The problem is even worse once we get into the “dark side” of third-party ad networks, where some estimate that close to half of all internet traffic is fake, costing the industry an estimated $8.2 billion a year. And it gets positively horrifying as we find out that ads from premium, mainstream brands are now finding their way onto websites that promote child sex exploitation, as the U.K. Home Office has alerted the industry to.

We have lost control of the monster, and the monster is eating us.

If you’re a client-side marketing executive who touches any media spend, you should ensure that your investments only go to platforms that meet the standards and values of your brand. Hold your media agencies accountable, and do not be dissuaded by their pleas that this is unfeasible and reactionary. Ask them to be transparent about the deals they have in place. Ask them to show you proof that your ad dollars are actually reaching real people, not algorithms. Ask your chief procurement officers to get involved and vet the work of the agencies to ensure that your investments aren’t accidentally fueling things that destroy the world . If your chief sustainability officers are making your supply chains ethical and sustainable, we should be doing the same thing for our media investments (as P&G Chief Brand Officer Marc Pritchard’s recent call to action at the ANA so eloquently stated).

What if the M in CMO also stood for morality?

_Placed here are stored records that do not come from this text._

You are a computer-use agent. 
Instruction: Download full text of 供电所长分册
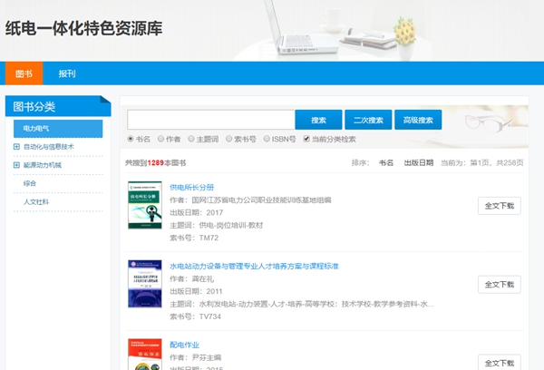coord(499,206)
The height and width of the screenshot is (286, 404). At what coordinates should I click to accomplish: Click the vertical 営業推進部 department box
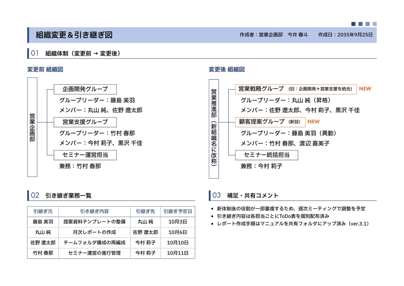tap(214, 129)
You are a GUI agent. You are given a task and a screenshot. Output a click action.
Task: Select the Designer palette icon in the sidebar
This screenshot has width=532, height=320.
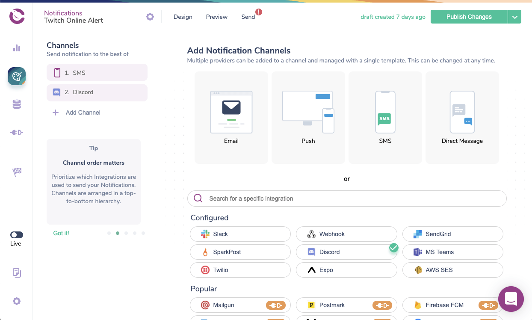(x=16, y=76)
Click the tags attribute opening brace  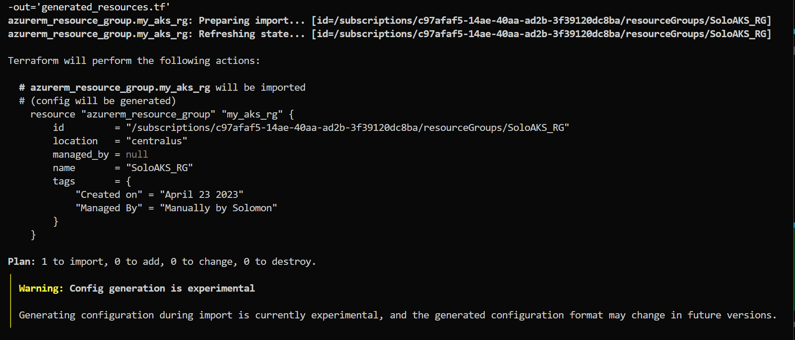point(128,181)
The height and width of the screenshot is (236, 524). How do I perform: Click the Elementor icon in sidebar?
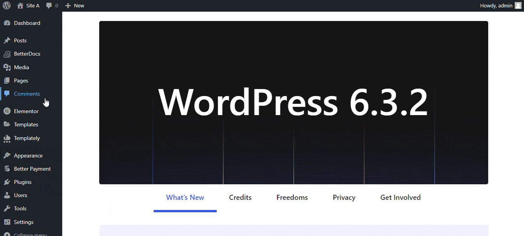click(x=7, y=111)
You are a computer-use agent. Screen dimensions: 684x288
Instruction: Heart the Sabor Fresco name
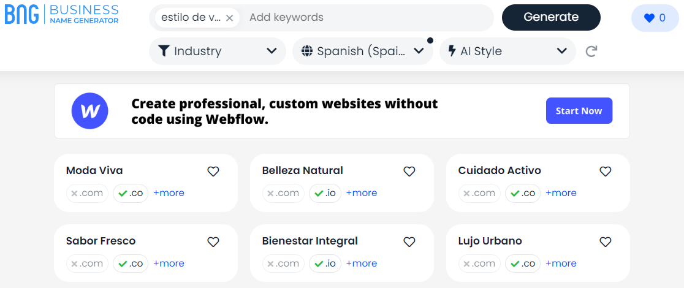(213, 242)
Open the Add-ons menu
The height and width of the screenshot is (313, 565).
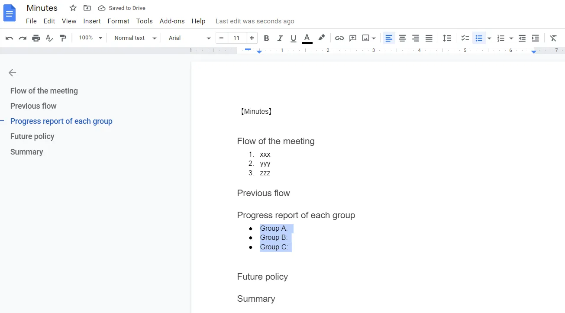172,21
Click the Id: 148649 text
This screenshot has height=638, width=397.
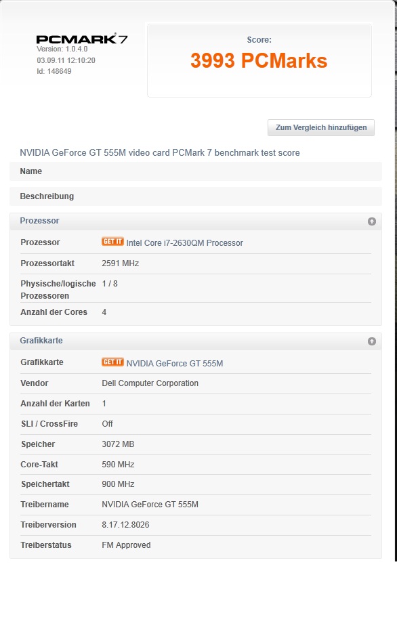54,71
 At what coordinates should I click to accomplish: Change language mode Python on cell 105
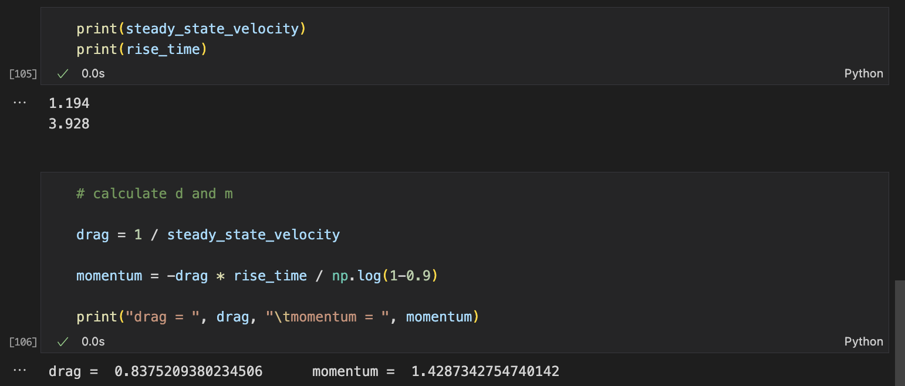pyautogui.click(x=863, y=74)
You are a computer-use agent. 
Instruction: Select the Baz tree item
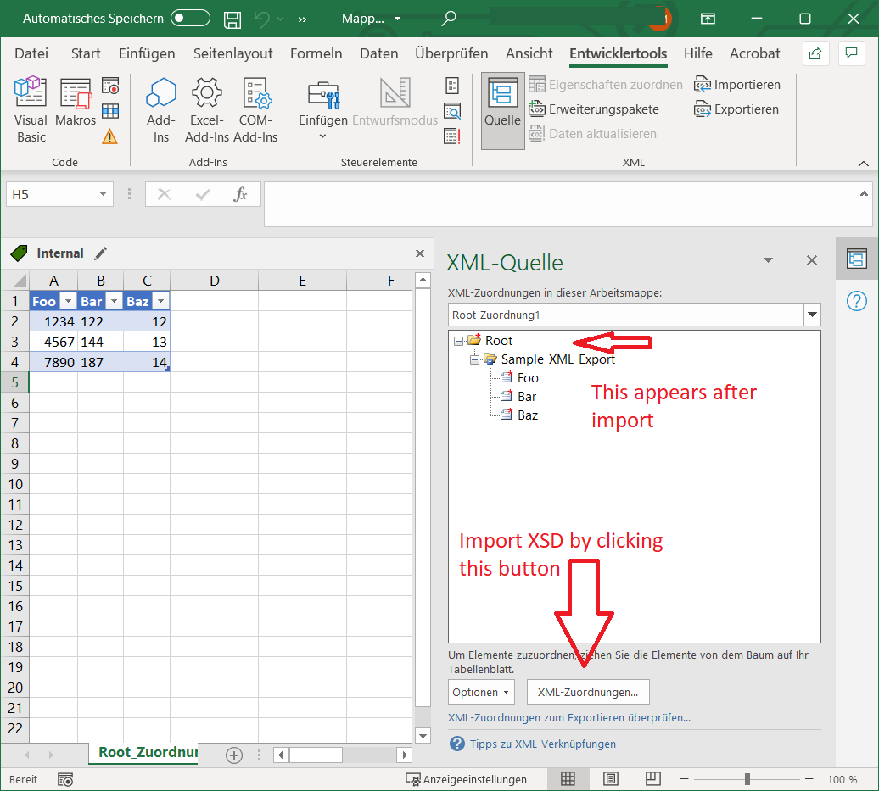tap(527, 415)
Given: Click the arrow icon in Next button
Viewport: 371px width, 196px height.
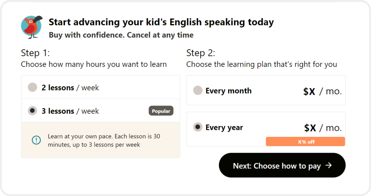Looking at the screenshot, I should pyautogui.click(x=328, y=165).
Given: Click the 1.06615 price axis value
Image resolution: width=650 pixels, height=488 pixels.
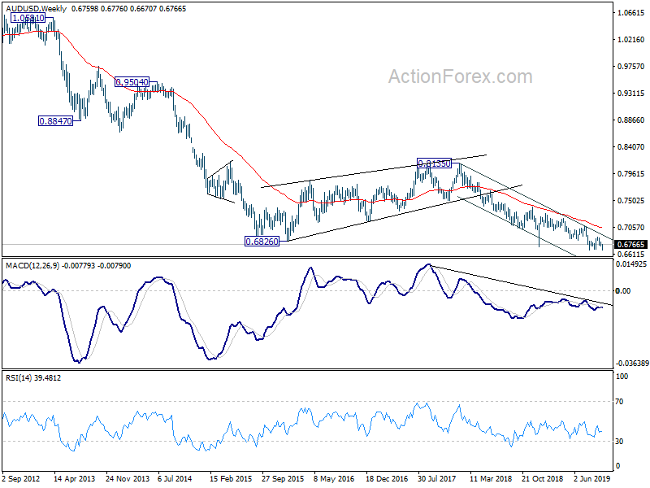Looking at the screenshot, I should pos(631,12).
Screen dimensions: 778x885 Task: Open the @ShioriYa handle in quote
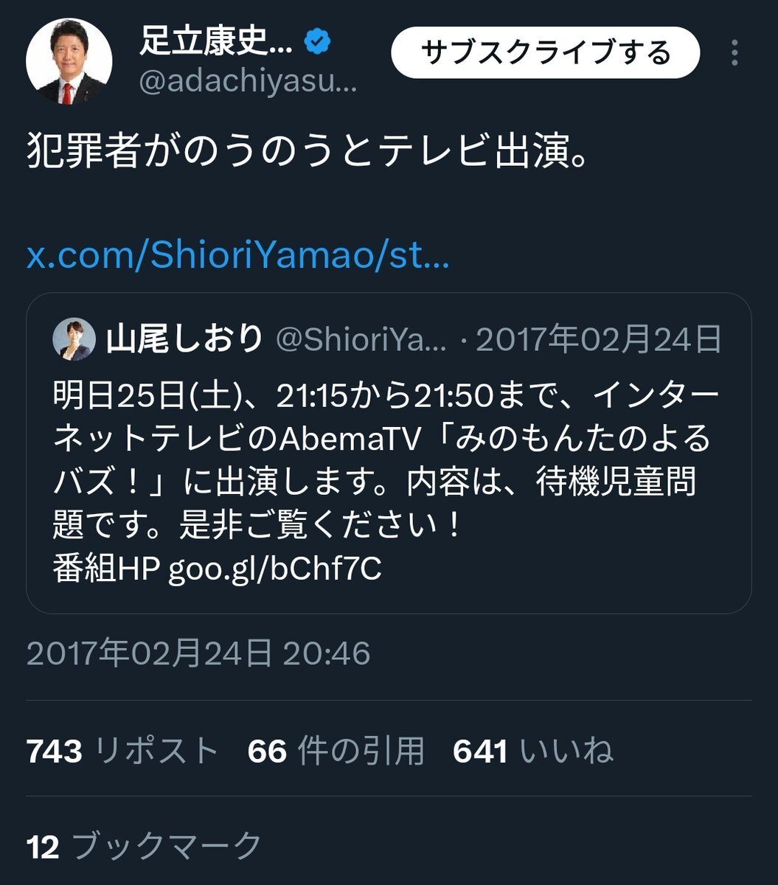(x=361, y=340)
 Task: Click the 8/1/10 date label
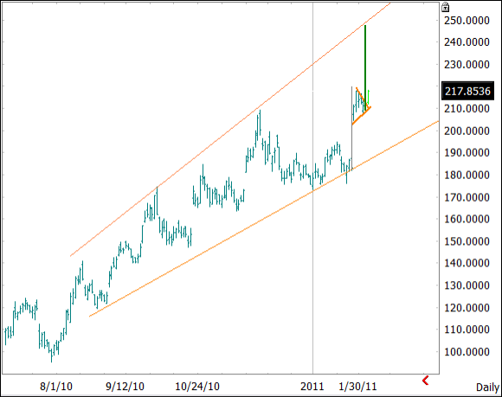[56, 387]
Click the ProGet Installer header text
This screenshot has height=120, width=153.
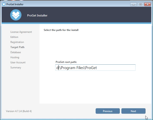click(x=37, y=15)
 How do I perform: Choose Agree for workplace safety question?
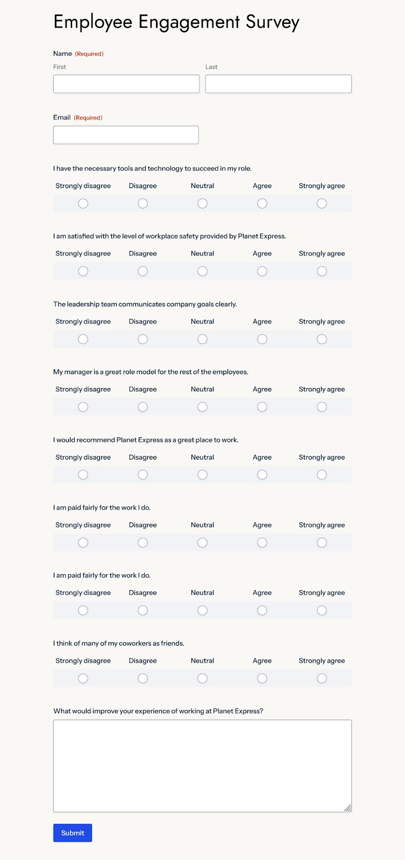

As marketers, we should adopt the central principle of the Hippocratic Oath: “First, do no harm.” The very least we should do is spend our money on digital publishers that have walled gardens and verified audiences and can show transparency about where those dollars are going. At best, we should try and spend money on platforms like Good-Loop or the Conscious Advertising Network or Media Bounty or Gener8, which actually generate positive social impact. Spend ad dollars on anything that has a measurable, verifiable, ethical model. Because if you don’t, then you’re part of the system that keeps bad actors in business—and helps fuel problems in the world. No amount of uplifting TV spots will change that reality.